Suite à l'accord conclu entre la Grèce et les États membres de l'Union européenne ce lundi, je m'apprêtais à voter en faveur de la déclaration du gouvernement sur l'accord européen relatif à la Grèce. Mais les propos tenus par le premier ministre grec, affirmant ne pas croire a l'accord qu'il a lui-même signé, m'obligent aujourd'hui à m'abstenir.
Si les termes de l'accord obtenu à Bruxelles sont bons et auraient permis d'éviter une nouvelle catastrophe au peuple grec, la duplicité du premier ministre grec doit nous inciter à la vigilance. En effet, la France détient à elle seule, aujourd'hui, 40% de la dette grecque chiffrée à plus de 320 milliards d'euros. Avec cet accord, il est question de rajouter 86 milliards supplémentaires. Quelles garanties sur l'accord aurions-nous s'il est déjà désavoué par celui qui l'a signé avant même sa mis en place? Quel crédit accordé à un gouvernement qui ne respecte ni la parole de son peuple ni ses engagements devant ses partenaires européens?
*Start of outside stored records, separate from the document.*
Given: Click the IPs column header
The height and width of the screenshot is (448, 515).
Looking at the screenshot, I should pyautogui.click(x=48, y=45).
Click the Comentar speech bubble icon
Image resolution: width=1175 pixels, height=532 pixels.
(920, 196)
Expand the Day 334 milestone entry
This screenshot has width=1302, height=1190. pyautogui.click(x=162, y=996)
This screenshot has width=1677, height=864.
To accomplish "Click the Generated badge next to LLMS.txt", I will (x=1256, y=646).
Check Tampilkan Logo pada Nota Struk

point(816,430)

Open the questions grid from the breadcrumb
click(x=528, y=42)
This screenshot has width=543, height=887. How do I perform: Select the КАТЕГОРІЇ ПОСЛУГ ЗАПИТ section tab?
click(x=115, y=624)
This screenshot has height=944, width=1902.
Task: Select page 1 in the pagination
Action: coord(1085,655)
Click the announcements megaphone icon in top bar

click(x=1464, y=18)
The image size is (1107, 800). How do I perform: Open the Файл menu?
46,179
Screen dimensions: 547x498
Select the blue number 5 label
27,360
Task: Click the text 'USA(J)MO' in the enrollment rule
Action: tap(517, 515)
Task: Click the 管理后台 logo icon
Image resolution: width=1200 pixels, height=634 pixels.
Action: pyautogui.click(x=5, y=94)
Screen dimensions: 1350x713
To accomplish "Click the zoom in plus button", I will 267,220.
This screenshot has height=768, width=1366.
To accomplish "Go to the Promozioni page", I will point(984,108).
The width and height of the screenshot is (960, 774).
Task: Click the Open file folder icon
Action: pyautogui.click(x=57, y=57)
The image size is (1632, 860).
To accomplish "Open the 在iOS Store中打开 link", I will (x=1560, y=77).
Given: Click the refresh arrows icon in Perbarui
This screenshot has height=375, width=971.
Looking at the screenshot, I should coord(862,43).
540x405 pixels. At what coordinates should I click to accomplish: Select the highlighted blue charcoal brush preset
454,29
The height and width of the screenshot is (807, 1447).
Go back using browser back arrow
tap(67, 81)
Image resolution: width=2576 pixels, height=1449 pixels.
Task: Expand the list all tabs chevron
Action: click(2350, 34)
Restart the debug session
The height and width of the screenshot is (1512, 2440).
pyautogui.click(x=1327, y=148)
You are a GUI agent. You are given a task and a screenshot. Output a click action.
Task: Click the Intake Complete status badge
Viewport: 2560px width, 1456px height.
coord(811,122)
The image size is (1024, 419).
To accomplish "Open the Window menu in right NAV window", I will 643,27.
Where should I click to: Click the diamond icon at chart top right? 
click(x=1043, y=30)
Et surtout, quelle crédibilité aurions-nous aux yeux des Français en acceptant un tel double jeu?
Depuis son investiture, il y a de cela 6 mois, ce gouvernement s'est contenté de postures politiciennes sans proposer de solutions pour son peuple. Au bord du précipice, Tsipras et son équipe, vont plonger la Grèce dans le gouffre de la misère. Aujourd'hui, en raison de la politique menée par François Hollande, les Français sont matraqués fiscalement. Comment leurs demander de payer 40% des 86 milliards d'emprunt grec sans avoir le début d'une garantie sérieuse? Au regard de l'inaction du gouvernement grec, de son mépris envers son peuple et les Pays créanciers, au regard de la responsabilité qui m'incombe, en tant que représentante de la Nation, vis à vis de mes concitoyens à qui on demande toujours plus d'efforts pour faire face à une politique nationale calamiteuse, je ne peux pas donner ma voix à cette mascarade! Il est évident que dans quelques semaines, quelques mois tout au plus, cet accord ne tiendra pas en l'état. Nous ne savons même pas ce soir, si le parlement grec suivra son premier ministre!